Eines Tages zum Beispiel schlich sie sich an, als er auf einem Berggipfel mit Blick zum Himalaja in tiefer Meditation versunken war. Um ihn zu necken, hielt sie ihm von hinten die Augen zu. Da öffnete sich auf seiner Stirn das dritte Zornauge, und mit einem einzigen Blick verbrannte er den ganzen Himalaja zu Asche. Parvati war sehr traurig, und auf ihre Bitten hin, erschuf er das Gebirge(ihren Vater) neu, weswegen es, wie die Shivaiten glauben, heute so wunderschön ist.
Ein anderes Mal war Parvati unglücklich, weil sich ihr Mann zu sehr der Askese und zu wenig seinen ehelichen Pflichten widmete. Um dem Abhilfe zu schaffen wandte sie sich an Kama(Eros, Amor) und bat ihn, ihr Problem zu lösen. Der jedoch wollte nichts mit Shiva zu tun haben, da er zuviel Respekt vor dessen Enthaltsamkeit und Macht hatte. Doch Parvati ließ sich nicht abweisen. Sie erklärte ihm, daß es seine Pflicht als Liebesgott wäre, ihr Eheproblem zu lösen. Schließlich konnte sich Kama nicht länger weigern, entschloß sich aber, die Sache so vorsichtig wie möglich anzugehen. Er schlich sich also heimlich von hinten an Shiva an, der, wie so häufig, in tiefer Meditation versunken war.

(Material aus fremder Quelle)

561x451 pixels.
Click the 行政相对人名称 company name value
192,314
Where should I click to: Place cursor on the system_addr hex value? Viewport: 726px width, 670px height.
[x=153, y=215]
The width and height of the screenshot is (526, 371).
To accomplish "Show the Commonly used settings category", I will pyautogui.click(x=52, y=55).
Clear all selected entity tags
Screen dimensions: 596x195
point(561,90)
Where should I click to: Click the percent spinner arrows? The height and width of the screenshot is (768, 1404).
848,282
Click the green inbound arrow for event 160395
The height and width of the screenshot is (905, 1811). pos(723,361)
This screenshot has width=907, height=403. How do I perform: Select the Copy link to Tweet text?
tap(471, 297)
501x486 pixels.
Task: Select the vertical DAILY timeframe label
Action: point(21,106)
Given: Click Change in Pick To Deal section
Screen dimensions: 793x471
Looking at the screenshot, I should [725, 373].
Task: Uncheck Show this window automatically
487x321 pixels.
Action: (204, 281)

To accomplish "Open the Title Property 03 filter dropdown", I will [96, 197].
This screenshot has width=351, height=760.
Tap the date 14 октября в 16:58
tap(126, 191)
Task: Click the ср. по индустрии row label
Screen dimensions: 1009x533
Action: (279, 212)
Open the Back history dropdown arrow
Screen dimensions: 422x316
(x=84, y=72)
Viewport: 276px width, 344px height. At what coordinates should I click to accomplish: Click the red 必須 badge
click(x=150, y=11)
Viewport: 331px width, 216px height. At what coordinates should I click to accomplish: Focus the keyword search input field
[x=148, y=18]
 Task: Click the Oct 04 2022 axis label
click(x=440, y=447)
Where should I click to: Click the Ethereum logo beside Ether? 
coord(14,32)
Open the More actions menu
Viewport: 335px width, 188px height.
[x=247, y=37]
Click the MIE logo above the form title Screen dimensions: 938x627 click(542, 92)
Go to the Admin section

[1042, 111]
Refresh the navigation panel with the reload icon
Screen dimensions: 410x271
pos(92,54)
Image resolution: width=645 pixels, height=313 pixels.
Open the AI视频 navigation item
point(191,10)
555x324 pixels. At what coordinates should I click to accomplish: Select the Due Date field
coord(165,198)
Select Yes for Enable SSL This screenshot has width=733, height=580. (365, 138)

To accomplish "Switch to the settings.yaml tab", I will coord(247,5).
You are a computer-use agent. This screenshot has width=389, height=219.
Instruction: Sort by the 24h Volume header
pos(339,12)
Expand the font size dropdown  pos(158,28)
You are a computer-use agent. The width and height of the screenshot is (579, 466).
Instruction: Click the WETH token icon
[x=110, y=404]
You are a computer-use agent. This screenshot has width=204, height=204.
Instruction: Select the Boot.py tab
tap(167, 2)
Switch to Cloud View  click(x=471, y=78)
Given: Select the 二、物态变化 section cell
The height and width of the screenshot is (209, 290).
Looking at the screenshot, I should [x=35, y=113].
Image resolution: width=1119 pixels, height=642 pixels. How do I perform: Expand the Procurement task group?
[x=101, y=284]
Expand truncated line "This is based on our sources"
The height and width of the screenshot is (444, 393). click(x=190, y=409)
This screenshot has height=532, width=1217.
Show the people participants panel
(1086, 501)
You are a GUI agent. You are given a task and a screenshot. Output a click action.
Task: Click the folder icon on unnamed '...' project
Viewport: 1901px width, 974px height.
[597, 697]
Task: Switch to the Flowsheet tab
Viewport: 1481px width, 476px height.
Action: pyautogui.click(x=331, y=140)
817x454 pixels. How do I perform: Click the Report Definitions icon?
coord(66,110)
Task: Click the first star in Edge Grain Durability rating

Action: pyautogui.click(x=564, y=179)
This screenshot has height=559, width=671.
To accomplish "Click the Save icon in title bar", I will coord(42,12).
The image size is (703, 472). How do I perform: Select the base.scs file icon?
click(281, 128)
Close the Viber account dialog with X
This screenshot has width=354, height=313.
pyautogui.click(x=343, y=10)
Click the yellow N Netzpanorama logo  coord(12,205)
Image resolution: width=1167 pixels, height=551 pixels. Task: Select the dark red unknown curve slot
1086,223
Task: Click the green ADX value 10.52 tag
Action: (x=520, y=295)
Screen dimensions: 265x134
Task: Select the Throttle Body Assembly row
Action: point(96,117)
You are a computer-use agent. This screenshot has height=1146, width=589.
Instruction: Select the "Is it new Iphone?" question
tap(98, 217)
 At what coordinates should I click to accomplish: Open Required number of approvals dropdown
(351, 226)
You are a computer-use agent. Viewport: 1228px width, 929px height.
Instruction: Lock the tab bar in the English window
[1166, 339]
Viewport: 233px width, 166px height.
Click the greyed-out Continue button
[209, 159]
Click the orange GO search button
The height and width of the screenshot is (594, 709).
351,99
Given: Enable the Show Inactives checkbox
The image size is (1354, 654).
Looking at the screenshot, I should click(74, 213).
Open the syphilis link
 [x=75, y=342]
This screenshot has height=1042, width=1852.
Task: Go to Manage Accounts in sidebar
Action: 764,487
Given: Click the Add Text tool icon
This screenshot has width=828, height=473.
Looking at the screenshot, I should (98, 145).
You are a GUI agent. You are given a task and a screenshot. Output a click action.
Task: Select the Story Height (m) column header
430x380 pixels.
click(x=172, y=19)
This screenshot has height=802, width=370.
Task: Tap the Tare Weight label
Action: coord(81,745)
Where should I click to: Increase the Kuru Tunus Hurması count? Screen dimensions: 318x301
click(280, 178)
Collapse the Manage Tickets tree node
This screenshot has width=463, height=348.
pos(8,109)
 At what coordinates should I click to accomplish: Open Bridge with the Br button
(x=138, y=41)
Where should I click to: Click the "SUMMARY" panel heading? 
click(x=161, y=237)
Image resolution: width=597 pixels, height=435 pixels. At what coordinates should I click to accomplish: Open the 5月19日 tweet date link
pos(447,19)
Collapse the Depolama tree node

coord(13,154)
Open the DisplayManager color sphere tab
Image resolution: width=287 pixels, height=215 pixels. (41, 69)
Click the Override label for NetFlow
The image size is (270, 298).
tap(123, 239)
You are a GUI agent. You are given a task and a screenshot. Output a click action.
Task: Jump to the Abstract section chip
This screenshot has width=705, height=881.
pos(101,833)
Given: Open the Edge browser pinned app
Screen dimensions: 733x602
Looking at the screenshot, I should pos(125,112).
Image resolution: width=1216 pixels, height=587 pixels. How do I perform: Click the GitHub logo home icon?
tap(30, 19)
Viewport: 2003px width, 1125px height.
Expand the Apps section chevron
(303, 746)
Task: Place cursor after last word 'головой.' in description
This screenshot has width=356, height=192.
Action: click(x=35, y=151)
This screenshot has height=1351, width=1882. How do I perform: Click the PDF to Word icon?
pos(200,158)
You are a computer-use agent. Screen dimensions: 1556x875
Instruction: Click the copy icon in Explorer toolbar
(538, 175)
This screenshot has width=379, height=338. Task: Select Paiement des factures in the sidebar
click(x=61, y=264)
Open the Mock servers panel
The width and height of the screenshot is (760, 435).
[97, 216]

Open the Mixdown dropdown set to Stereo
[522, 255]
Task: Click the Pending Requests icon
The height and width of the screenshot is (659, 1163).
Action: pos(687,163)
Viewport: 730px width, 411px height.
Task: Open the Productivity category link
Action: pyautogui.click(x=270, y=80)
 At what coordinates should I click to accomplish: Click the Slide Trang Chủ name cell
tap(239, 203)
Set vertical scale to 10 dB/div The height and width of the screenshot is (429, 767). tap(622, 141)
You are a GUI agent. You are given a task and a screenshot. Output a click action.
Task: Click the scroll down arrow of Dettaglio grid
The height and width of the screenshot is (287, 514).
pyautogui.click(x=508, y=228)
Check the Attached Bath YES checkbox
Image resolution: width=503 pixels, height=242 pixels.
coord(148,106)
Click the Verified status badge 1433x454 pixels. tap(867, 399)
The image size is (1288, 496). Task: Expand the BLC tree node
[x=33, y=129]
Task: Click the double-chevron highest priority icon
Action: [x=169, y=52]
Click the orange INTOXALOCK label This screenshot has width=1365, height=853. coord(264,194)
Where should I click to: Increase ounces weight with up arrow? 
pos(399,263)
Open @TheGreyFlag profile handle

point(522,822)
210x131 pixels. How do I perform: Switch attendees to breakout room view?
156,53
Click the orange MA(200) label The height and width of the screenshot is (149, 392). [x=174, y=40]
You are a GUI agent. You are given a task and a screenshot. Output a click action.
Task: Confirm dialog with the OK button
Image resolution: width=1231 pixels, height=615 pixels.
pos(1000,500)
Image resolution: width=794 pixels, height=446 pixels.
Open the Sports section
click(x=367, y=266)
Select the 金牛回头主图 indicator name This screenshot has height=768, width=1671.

Dann nahm er seinen Bogen und schoß ihm seinen Blütenpfeil durch den Rücken mitten ins Herz. Bei jedem anderen hätte das Gift Kamas sofort gewirkt, doch Shiva hatte durch seine Askese ein so gewaltige Kraft gewonnen, daß er sich noch umdrehen konnte, Kama erblickte und ihn mit einem einzigen Blick zu Asche verbrannte. Nun war die Wirkung des Pfeils dahin und die Liebe in der Welt gestorben. Nicht nur, daß nichts zwischen Shiva und Parvati lief, auch bei den übrigen Göttern, bei den Menschen und bei allen Tieren war tote Hose. Das ging natürlich auf die Dauer nicht und die Götter sandten deshalb eine Abordnung an Shiva, mit der Bitte, Kama doch wieder lebendig zu machen, da ja alle außer Shiva ihn dringend bräuchten. Nach kurzem Zögern erklärte er sich dazu bereit und machte Kama wieder lebendig. Nun begann das Gift im Mahadev zu wirken und da er auch der Herr des Phallus ist, schnappte er sich Parvati, und die beiden holten nach, was sie in den vergangenen Jahrhunderten versäumt hatten. Sie lagen in einer Höhle und trieben es so arg, daß gewaltige Erdbeben(Poseidon) die Welt erschütterten und der Himmel einzustürzen drohte. Und das Schlimmste war, sie fanden kein Ende und erklommen ständig neue Höhen der Ekstase. Die Götter waren verzweifelt. Um den drohenden Weltuntergang abzuwenden, begaben sie sich zu Kama. Da er die Schuld am Verhalten Shivas trüge, sollte er Abhilfe schaffen und Shiva von weiterem Sex abhalten um die Welt zu retten. Kama weigerte sich zunächst kategorisch, da er schon einmal von Shiva verbrannt worden war und kein Interesse an einer zweiten derartigen Erfahrung hatte. Schließlich mußte er aber den immer heftiger vorgetragenen Forderungen der Götter nachgeben. Er verwandelte sich deshalb in sein Symboltier, den Liebespapagei(berüchtigt für seine wirklich entsetzliche und nervige Stimme), und flog zur Höhle Shivas und Parvatis. Dort versteckte er sich hinter einem Felspfeiler und ließ seinen schrecklich krächzenden Gesang erschallen, so lange bis Shiva und Parvati, trotz aller Versunkenheit, aus dem Konzept kamen und mit dem Sex aufhörten.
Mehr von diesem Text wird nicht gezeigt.